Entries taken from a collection
________________________________________

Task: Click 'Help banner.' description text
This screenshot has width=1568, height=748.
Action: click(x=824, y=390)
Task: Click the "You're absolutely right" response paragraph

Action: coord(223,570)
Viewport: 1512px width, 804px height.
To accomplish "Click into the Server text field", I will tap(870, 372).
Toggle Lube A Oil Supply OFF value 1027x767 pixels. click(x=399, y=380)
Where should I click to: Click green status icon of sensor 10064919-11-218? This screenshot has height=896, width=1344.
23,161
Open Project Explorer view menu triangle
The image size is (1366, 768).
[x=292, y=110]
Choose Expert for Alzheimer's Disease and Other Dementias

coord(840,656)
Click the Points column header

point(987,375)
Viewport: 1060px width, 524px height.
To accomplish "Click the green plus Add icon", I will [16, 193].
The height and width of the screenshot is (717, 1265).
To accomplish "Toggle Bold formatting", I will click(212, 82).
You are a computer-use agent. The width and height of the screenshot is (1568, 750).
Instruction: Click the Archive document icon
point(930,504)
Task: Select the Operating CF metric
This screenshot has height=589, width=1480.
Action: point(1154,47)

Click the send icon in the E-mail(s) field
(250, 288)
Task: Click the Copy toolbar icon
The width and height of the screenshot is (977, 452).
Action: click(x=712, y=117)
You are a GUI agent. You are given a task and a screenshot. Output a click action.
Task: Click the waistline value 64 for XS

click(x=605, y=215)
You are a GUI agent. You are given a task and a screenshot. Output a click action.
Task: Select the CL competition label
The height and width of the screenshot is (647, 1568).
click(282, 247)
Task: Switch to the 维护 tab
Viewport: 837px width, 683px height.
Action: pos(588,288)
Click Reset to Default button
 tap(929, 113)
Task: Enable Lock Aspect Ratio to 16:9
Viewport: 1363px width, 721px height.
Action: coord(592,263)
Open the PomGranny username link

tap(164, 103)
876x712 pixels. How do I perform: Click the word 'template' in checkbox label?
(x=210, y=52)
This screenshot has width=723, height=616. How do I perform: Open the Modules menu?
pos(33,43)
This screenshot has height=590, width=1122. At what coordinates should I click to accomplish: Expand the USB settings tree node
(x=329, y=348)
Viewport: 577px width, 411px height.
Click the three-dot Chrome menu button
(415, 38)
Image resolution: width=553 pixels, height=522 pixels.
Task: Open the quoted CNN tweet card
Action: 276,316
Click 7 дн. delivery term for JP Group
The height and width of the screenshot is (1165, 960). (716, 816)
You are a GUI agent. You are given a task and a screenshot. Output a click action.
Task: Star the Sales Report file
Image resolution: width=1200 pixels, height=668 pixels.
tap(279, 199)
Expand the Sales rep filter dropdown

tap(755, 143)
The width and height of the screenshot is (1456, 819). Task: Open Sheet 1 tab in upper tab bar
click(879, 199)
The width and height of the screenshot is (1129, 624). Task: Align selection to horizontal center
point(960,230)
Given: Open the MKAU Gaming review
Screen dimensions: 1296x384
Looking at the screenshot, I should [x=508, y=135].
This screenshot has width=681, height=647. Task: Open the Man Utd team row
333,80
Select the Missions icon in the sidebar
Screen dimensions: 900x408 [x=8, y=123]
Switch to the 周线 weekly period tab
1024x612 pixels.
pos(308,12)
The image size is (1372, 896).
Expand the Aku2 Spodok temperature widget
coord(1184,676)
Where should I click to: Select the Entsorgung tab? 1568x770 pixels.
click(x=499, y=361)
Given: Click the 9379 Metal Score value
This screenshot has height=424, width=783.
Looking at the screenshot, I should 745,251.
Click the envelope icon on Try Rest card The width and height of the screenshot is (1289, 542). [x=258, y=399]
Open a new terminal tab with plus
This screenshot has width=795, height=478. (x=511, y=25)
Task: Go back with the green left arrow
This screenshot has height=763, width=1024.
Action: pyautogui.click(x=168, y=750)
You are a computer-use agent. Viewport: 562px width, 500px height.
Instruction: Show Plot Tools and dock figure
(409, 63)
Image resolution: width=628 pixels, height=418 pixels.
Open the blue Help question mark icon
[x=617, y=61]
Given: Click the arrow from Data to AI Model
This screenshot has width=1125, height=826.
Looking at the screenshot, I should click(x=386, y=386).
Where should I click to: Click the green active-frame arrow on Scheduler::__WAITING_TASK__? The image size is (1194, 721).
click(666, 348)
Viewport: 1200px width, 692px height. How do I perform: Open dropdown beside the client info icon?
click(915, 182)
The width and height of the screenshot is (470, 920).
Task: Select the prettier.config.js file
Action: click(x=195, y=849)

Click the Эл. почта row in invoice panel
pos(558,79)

________________________________________

ACTION ITEM: Please transcribe only the lines in the records above running from the line that has "Task: Select the Operating CF metric" through the line that has "Task: Click the Copy toolbar icon", both included, exactly as they appear.

ANSWER BOX:
Task: Select the Operating CF metric
This screenshot has height=589, width=1480.
Action: point(1154,47)

Click the send icon in the E-mail(s) field
(250, 288)
Task: Click the Copy toolbar icon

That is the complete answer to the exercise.